> [Assignment]: Could you repeat the records below exactly, leaving out any pictures?
-------- Record extracts --------
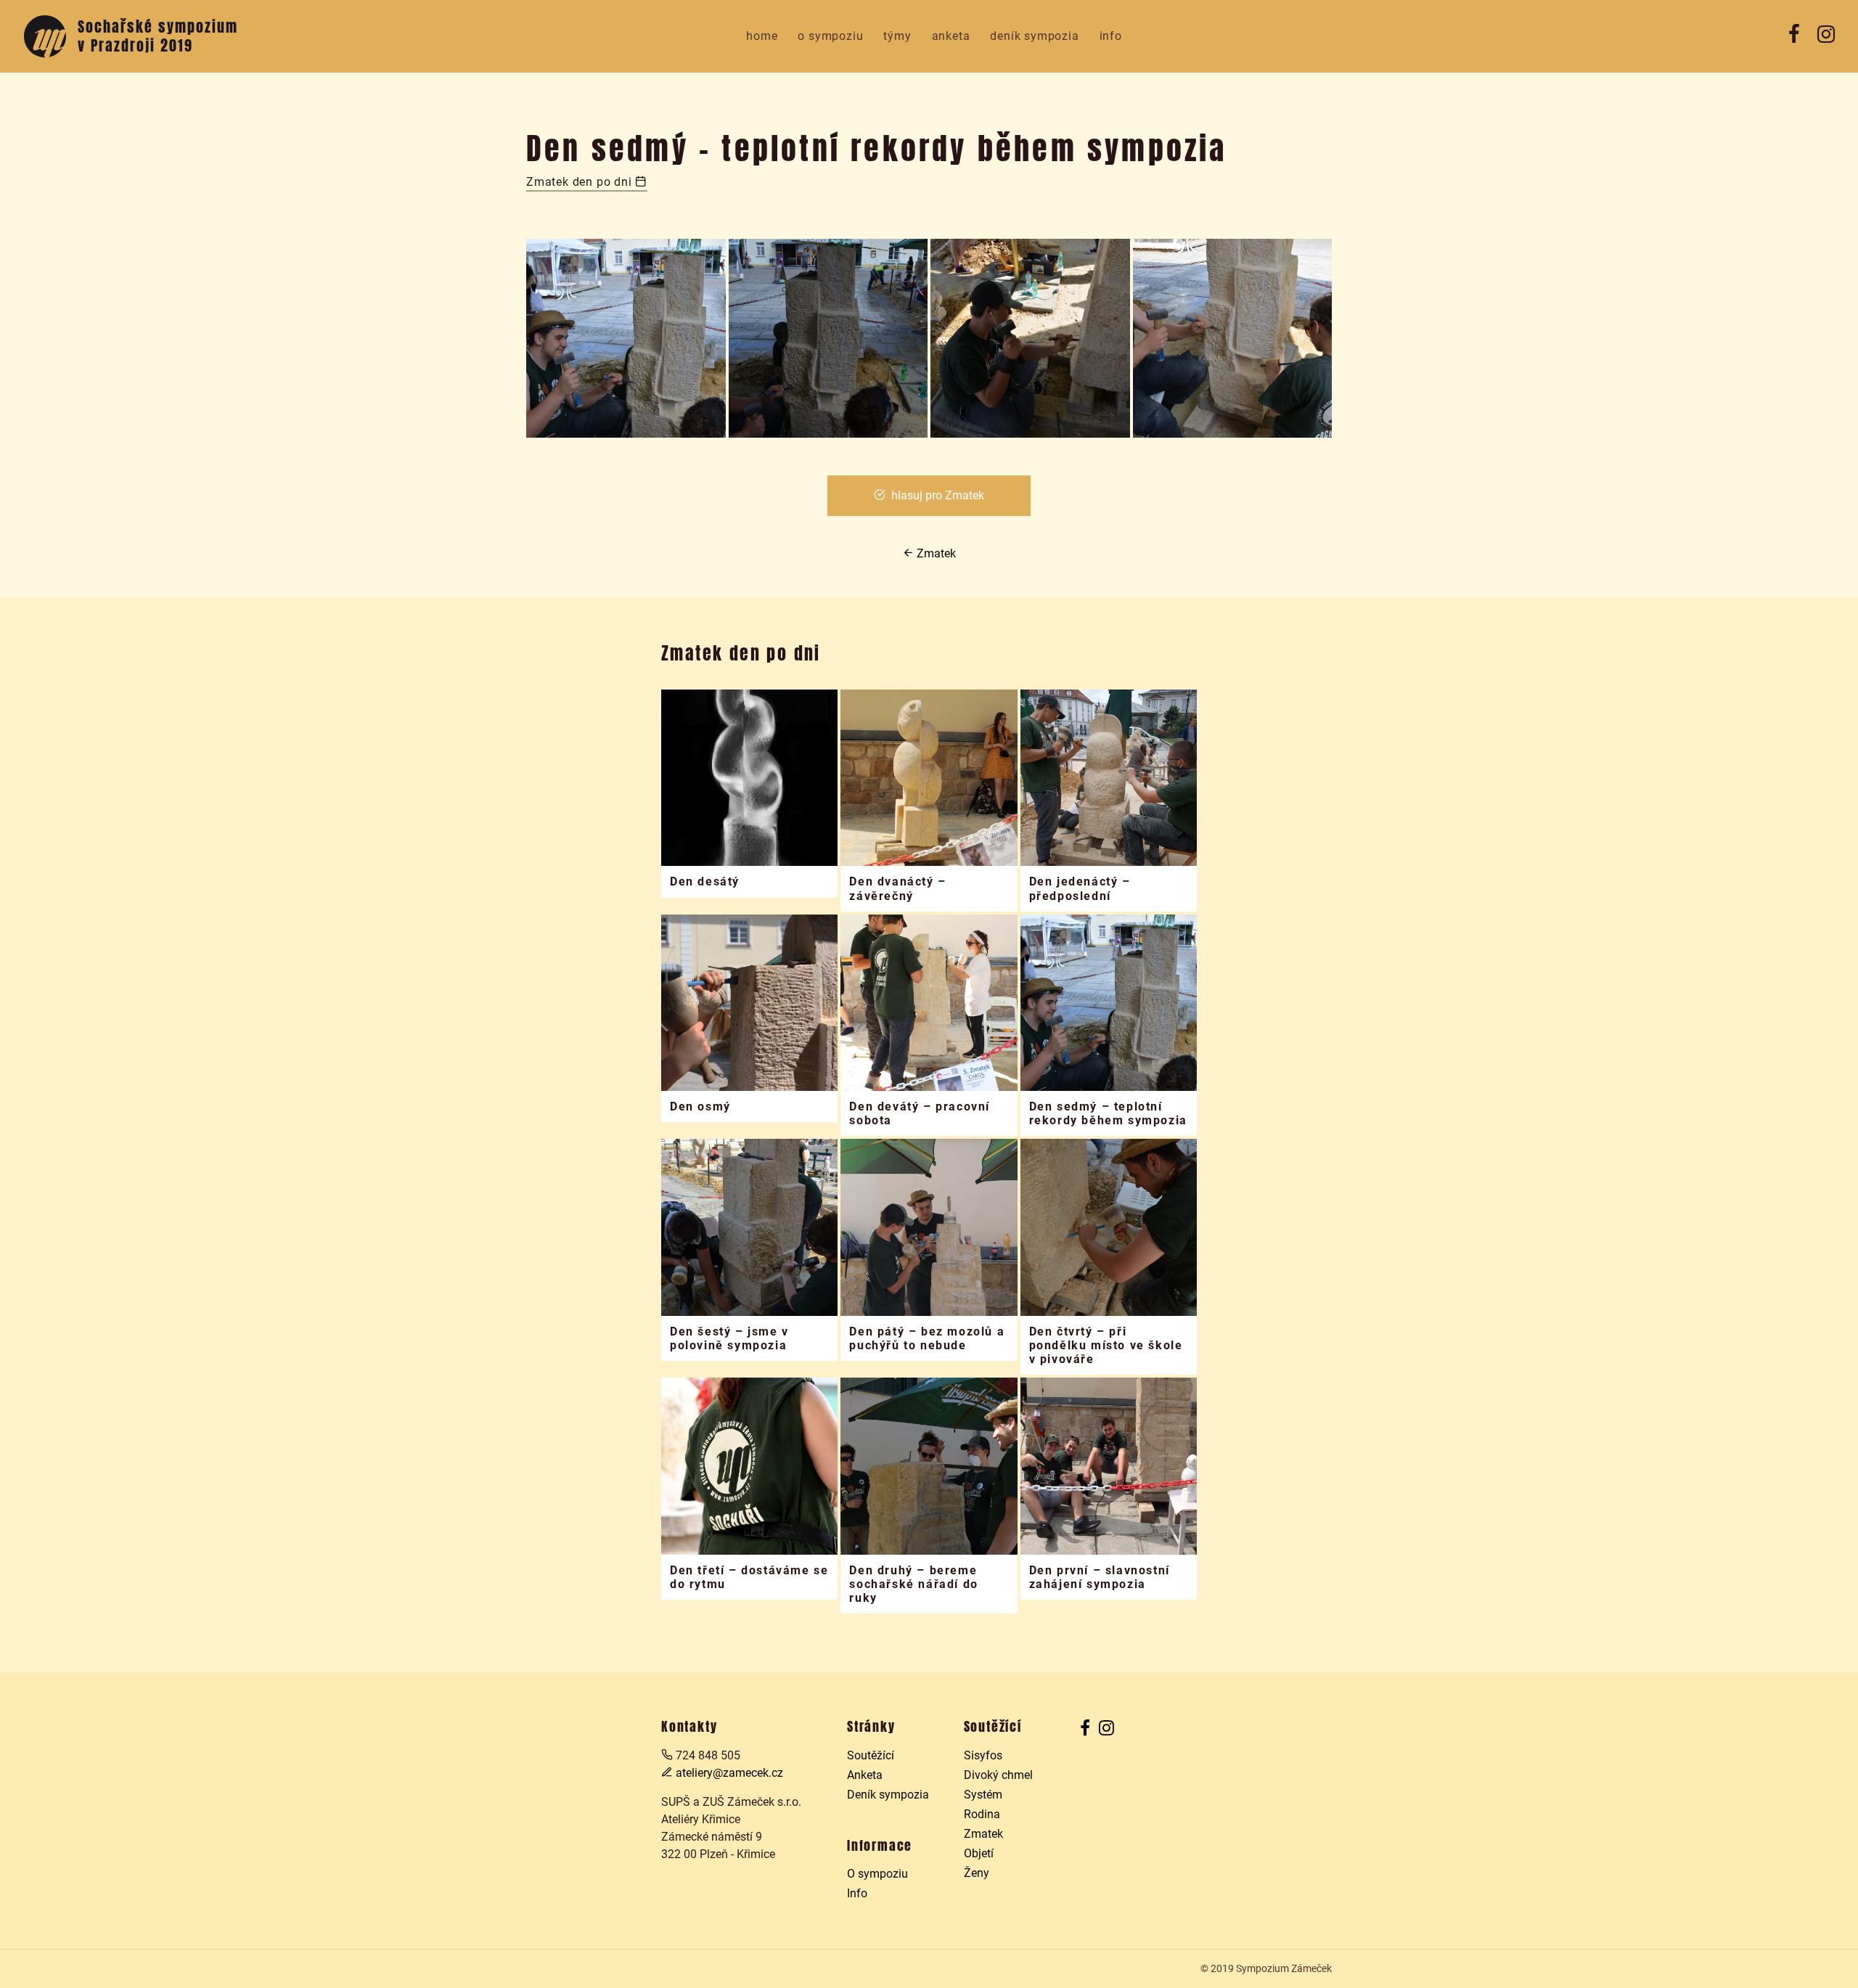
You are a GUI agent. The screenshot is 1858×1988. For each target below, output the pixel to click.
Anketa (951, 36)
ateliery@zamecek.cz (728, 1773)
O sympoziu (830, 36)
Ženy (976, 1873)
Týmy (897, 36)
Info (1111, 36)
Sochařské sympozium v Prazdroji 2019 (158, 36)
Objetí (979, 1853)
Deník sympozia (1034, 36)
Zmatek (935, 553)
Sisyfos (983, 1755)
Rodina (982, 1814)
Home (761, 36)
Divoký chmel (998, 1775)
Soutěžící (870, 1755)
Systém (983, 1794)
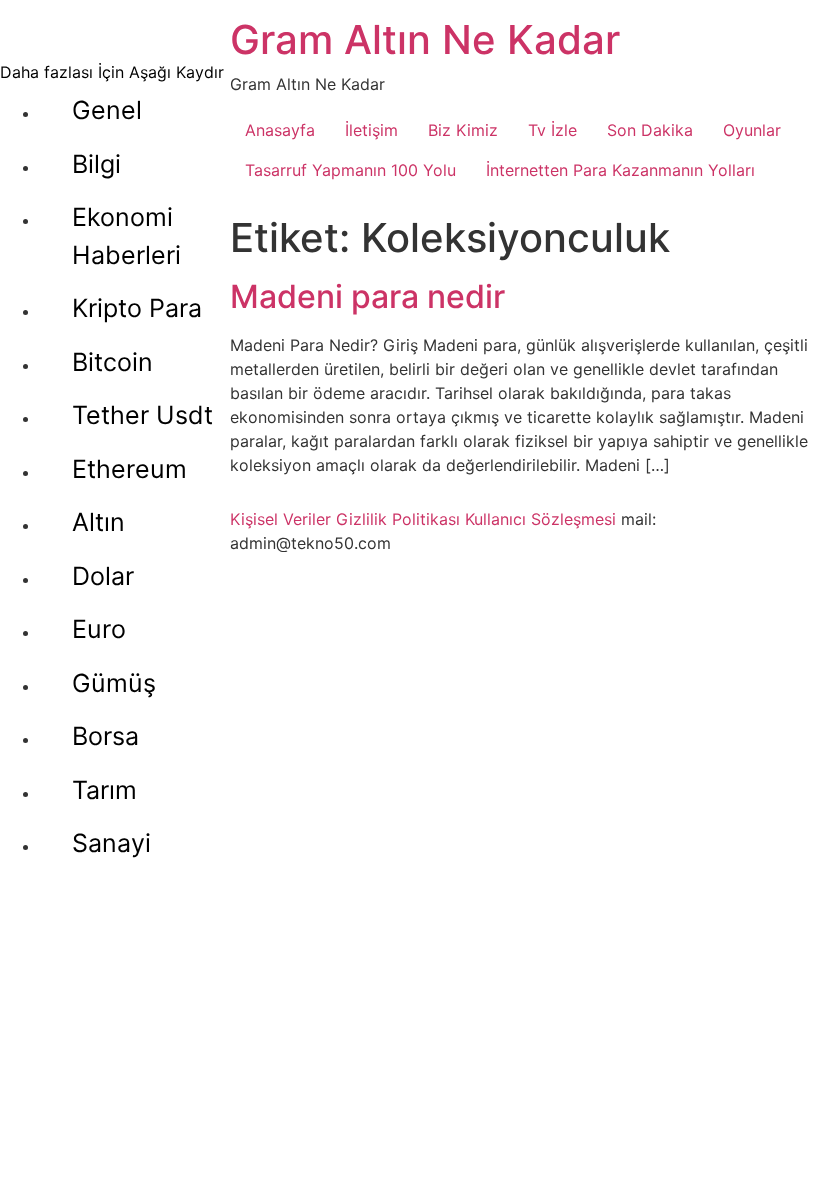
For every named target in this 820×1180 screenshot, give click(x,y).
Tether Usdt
--------
> [Exercise solution]:
You are a GUI agent. The screenshot is 1858×1988. For each target below, output the pixel to click.
Anketa (951, 36)
ateliery@zamecek.cz (728, 1773)
O sympoziu (830, 36)
Ženy (976, 1873)
Týmy (897, 36)
Info (1111, 36)
Sochařské sympozium v Prazdroji 2019 (158, 36)
Objetí (979, 1853)
Deník sympozia (1034, 36)
Zmatek (935, 553)
Sisyfos (983, 1755)
Rodina (982, 1814)
Home (761, 36)
Divoký chmel (998, 1775)
Soutěžící (870, 1755)
Systém (983, 1794)
For every named target in this 820×1180 screenshot, give click(x,y).
Tether Usdt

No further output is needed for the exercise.